C’est la longue chanson à répondre perpétuelle entre les deux sections de supporters aux deux extrémités du terrain. « On leur doit beaucoup », croit Luc. C’est la liesse au son des trois coups de sifflet de l’arbitre à la fin du match. « On ne m’a jamais autant parlé de l’arbitre », a d’ailleurs ironisé Luc, lorsque j’ai noté que la femme qui officiait le match courait davantage que ses collègues masculins.

Je lui ai fait remarquer à quel point le CF Montréal semblait contrôler le jeu en première mi-temps. « Oui, mais Nashville n’est pas un club de possession », m’a rappelé Luc avec raison.

Il connaît sa MLS. Comme Fiston, il écoute les matchs de l’Ouest lorsqu’il rentre du stade Saputo.

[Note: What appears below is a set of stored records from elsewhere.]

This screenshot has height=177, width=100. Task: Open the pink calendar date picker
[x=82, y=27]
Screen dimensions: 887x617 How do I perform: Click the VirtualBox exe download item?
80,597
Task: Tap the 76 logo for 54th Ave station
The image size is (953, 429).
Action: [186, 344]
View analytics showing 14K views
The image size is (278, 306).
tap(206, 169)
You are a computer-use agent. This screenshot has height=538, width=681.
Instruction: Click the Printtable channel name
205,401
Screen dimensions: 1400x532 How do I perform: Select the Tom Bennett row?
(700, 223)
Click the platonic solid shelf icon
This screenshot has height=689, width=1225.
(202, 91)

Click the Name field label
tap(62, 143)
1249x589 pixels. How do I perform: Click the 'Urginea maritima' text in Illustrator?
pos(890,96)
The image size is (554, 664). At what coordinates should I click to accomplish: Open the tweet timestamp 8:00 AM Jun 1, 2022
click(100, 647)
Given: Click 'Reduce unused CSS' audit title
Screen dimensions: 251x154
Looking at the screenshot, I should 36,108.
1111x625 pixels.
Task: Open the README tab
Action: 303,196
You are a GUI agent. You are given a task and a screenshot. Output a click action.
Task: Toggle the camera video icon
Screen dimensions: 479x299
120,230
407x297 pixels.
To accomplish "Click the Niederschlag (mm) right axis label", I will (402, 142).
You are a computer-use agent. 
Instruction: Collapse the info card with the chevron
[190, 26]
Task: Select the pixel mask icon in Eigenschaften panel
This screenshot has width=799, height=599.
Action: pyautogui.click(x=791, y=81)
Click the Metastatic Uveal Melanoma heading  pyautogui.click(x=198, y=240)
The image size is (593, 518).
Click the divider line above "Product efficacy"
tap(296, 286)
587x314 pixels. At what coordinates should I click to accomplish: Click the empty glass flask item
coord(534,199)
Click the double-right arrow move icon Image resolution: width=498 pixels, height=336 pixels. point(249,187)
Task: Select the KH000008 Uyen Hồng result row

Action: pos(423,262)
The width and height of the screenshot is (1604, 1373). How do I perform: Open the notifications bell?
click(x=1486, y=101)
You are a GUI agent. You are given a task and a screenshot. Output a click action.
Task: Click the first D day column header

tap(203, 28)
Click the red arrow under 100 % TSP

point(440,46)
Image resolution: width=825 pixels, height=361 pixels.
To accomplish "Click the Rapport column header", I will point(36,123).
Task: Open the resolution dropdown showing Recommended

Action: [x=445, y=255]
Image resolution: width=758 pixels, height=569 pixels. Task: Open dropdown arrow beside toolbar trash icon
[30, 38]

Le lendemain, il réécoute la partie du CF Montréal qu’il a enregistrée à la télé, même si la description est moins précise qu’à la radio. « Je connais le match, donc c’est moins grave ! »

Fiston nous tenait au parfum de la durée des arrêts de jeu. Il restait une trentaine de secondes au match. « Il y a quelqu’un derrière ? », m’a demandé Luc. Il s’est levé en applaudissant et tout le stade l’a imité. C’était une soirée parfaite de solstice d’été. Le soleil qui nous avait réchauffés pendant une heure avait fait place à une légère brise. Il y avait de l’électricité dans l’air. Tout ce que nos yeux ne peuvent pas percevoir.